Merits of Motion – Punitive Damages Defendants argue that Plaintiff's claim for punitive damages must be summarily adjudicated for two reasons: (1) Plaintiff does not have sufficient evidence of that Defendants acted with fraud, oppression, or malice, and (2) as to the Restaurant, which is a corporate entity, any fraudulent, oppressive, or malicious conduct was not committed (or ratified) by an officer, director, or managing agent.
'Malice' can support a claim for punitive damages. The punitive damages statute defines 'malice' as 'conduct which is intended by the defendant to cause injury to the plaintiff or despicable conduct which is carried on by the defendant with a willful and conscious disregard of the rights and safety of others.' (Civil Code § 3294(c)(1) (emphasis added).) Here, there is sufficient evidence for a finder of fact to conclude that Defendants were engaged in 'despicable' conduct because it appears that the bartender and manager were engaged in illegal conduct of furnishing alcohol to minors and doing so by deliberately ignoring the information provided on valid identification. Moreover, there is some evidence that the Restaurant was cited by the Department of Alcohol Beverage Control for serving underage patrons a second time after the incident that gave rise to this lawsuit.

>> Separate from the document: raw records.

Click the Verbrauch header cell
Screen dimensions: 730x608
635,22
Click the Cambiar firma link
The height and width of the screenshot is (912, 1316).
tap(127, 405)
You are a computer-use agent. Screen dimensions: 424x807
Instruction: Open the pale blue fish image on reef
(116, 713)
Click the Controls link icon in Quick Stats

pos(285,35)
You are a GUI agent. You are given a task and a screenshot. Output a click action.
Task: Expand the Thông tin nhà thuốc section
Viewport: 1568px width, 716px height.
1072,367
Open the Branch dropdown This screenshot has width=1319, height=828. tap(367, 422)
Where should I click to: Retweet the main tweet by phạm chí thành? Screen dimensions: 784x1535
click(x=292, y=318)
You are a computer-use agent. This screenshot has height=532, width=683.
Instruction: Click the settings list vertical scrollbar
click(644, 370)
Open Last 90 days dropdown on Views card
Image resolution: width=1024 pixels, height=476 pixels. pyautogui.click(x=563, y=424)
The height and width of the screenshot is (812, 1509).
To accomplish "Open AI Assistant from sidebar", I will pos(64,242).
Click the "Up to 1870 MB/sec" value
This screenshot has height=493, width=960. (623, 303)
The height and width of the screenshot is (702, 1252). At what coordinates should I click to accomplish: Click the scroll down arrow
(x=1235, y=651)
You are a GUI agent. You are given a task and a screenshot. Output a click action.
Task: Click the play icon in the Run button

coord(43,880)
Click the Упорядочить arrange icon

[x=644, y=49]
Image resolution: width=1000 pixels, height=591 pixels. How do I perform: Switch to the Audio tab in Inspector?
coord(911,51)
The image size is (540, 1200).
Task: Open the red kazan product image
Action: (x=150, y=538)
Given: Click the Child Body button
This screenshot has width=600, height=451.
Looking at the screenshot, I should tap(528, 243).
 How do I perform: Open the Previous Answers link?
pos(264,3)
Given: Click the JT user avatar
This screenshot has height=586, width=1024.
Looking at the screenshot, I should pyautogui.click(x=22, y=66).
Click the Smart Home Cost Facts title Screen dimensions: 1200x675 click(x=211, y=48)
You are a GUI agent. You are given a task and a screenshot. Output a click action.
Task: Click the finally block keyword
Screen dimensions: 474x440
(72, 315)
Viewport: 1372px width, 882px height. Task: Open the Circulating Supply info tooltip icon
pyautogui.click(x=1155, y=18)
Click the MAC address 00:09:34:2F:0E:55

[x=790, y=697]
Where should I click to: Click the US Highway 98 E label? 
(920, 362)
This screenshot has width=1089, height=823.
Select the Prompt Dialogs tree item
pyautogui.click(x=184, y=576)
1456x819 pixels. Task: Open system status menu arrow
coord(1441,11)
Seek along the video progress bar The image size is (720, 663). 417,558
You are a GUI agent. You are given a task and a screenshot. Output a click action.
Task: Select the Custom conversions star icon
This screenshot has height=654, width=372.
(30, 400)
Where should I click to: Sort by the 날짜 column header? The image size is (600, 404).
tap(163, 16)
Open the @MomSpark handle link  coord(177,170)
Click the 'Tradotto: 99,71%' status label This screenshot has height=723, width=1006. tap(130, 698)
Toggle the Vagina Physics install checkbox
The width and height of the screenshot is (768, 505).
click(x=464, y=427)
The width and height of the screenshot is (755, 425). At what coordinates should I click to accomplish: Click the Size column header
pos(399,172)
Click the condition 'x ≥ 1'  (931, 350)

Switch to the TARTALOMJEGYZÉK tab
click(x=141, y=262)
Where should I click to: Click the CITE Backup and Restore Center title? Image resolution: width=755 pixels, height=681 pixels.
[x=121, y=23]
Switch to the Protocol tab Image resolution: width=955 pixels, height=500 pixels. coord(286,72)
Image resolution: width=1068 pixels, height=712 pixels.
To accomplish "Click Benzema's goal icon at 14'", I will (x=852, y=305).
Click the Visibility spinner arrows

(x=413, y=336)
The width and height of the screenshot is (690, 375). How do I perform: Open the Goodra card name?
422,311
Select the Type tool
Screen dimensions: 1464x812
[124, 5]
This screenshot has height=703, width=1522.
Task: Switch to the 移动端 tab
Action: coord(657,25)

While there may be questions as to whether this evidence and narrative can rise to the level of proving a 'clear and convincing' scenario of 'despicable conduct,' it is certainly enough of a foundation to establish a triable issue of material fact.
Second, whether this act is done with 'willful and conscious disregard of the rights and safety of others' is probably the easier question to answer in that serving large quantities of alcohol to minors, after overlooking their identifications and in light of the generally-known risks of drunk driving, certainly seems to be a scenario that amounts to willful and conscious disregard of the rights and safety of others.
Finally, with regard to whether or not the conduct was engaged-in or 'ratified' by an officer, director, or managing agent, the facts indicate that the Manager of the store, defendant Christopher Zennedjian, ultimately took over serving the minors their last two rounds and also checked their identification. There is also circumstantial evidence that, despite the stated policy of not serving alcohol to minors, the 'unspoken' policy around the Restaurant was to overlook underage identifications, as the Department of Alcohol Beverage Control had to cite the Restaurant for such conduct a second time.
Thus, altogether, there are triable issues of material fact surrounding Plaintiff's claim for punitive damages.
Unless the ruling(s) above indicate that an appearance is necessary, parties who wish to submit, who are satisfied with the above tentative ruling(s), and/or who do not otherwise wish to argue the motion(s) are encouraged to give notice to the Court and each other of their intention not to appear.